▶ Complete the following
1. Answer these questions using the blog post about Mitt Romney and the 2012 election:
(a) Which two states were ceded back to Republicans from Obama's initial election?
(b) What did Romney not have prepared on election night?
(c) On what date was the post published?
2. Decide whether each statement agrees with the blog post about Mitt Romney and the 2012 election. Answer yes or no, and quote the words from the post that settle it.
(a) The election was close.
(b) Romney's own advisors predicted a landslide victory for him.
(c) Romney expected to lose.
3. Summarize the blog post about Mitt Romney and the 2012 election in two sentences.

Lifes Worth Knowing

Mitt Romney: The Gift That Keeps on Giving

In 1%, Birth Control, Current events, Government, Health Insurance, Justin, Obama, Romney, Welfare on November 16, 2012 at 9:28 pm

Some elections are close. This one wasn’t. Even as Karl Rove tried to deny reality  and other conservatives attempted to digest the ill news, it became apparent that this was hardly even a contest. Ceding only North Carolina and Indiana back to Republicans from his initial election, it was obvious pretty early on in election night that it was going to be Obama’s night.

What was remarkable was how most Republicans had no idea that such a victory for the Democrats was coming. It wasn’t simply a psychological ploy that Romney had no concession speech prepared on election night…he truly believed he was going to win, and the Fox News spin machine (Looking at you Dick Morris) played right into that. Most Fox pundits, and even Romney’s own advisors, were predicting landslide victories for the Republican nominee.

▶ Supplied material
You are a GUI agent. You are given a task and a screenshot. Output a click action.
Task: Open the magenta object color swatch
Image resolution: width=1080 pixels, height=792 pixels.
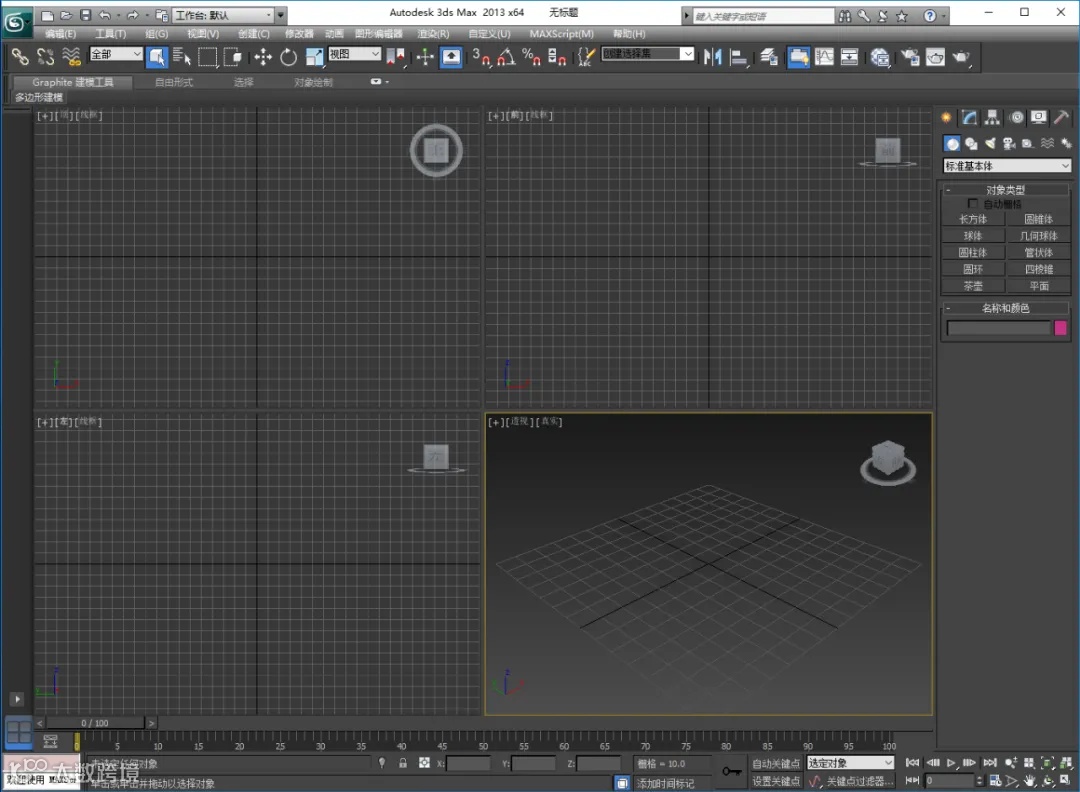click(x=1061, y=328)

▶ Exercise responses
1.
(a) North Carolina and Indiana
(b) A concession speech
(c) November 16, 2012

2.
(a) No: "Some elections are close. This one wasn’t."
(b) Yes: "even Romney’s own advisors, were predicting landslide victories for the Republican nominee."
(c) No: "he truly believed he was going to win"

3. The 2012 election was not close, and it was obvious early on election night that Obama would win, with only North Carolina and Indiana going back to Republicans from his initial election. Most Republicans had no idea the Democratic victory was coming: Romney had no concession speech prepared because he truly believed he would win, and most Fox pundits and even his own advisors predicted landslide victories for him.